Red Canary supports single sign-on (SSO) to any Security Assertion Markup Language (SAML)-compliant identity provider. Okta is a commonly used identity provider that you can use to control access to Red Canary.
Important: Setting up SAML can occasionally be problematic, so if you have any issues, please submit a support case. For more information, see Getting Help in the Red Canary Help Center.
The steps begin in Okta and are completed in Red Canary.
Steps in Okta
- Service Provider (SP): Red Canary
- Identity Provider (IdP): Okta
- Navigate to Account Settings, and then click Download our Service Provider Certificate. This is required for Okta Single Logout and will be used later in this setup.
- Log in to Okta as an administrator, and then click Applications in the navigation menu.
- From the Applications page, click Add Application, then Create New App.
- Select SAML 2.0.
- Click Create.
- Update the App Name to Red Canary.
- Set the App Logo to a Red Canary stamp from https://redcanary.com/brand/#stamp.
- Click Next.
- Set Single sign-on URL to
[subdomain]in the URL with your own Red Canary subdomain.
- Select Use this for Recipient URL Destination URL.
- Update Audience URI (SP Entity ID) to the value listed in the Red Canary SSO configuration's Entity / Issuer value.
- Set Name ID format to EmailAddress.
- Set Application username to Okta username.
- Click Show Advanced Settings.
- Enter the below information. Make sure to update
[go]in the URLs with your own Red Canary subdomain.

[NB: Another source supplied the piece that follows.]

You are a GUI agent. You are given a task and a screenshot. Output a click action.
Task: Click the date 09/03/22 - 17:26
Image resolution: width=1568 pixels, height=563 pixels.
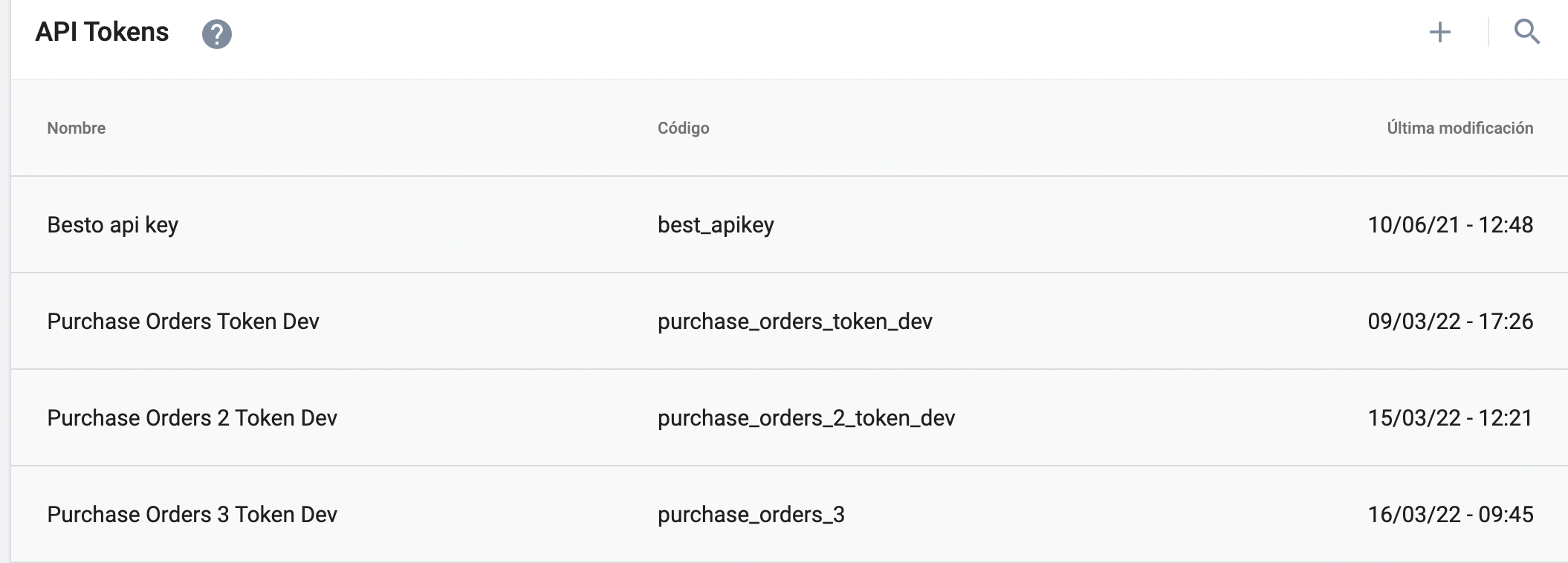point(1450,321)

- Select Allow application to initiate Single Logout
- Update Single Logout URL with the value listed in the Red Canary SSO configuration's Identity Provider SLO Target URL value
- Update SP Issuer with the value listed in the Red Canary SSO configuration's Entity/Issuer value
- Change the Name field to Email
- Change the Name format (optional) field to Basic
- Change the Value field to user.email
- The Display Name is set as Username
- The Variable Name is set as userName
- The Data type is set as string
- The Attribute Type set as Base
Steps in Red Canary
- Click your user profile at top right of your Red Canary, and then click Single Sign-On.
- Paste the text contents of the Okta application's X.509 certificate into the Identity Provider X509 Cert (Base64 encoded).
- Set the Identity Provider SSO Target URL to the Okta application's Identity Provider Single Sign-On URL.
- Set Identity Provider SLO Target URL to the Okta Application's Identity Provider Single Logout URL.
- Set Identity Provider Entity ID to the Okta application's Identity Provider Issuer.
- Set Email Attribute to Email.
- Select This SSO configuration should be active.
- Click Save.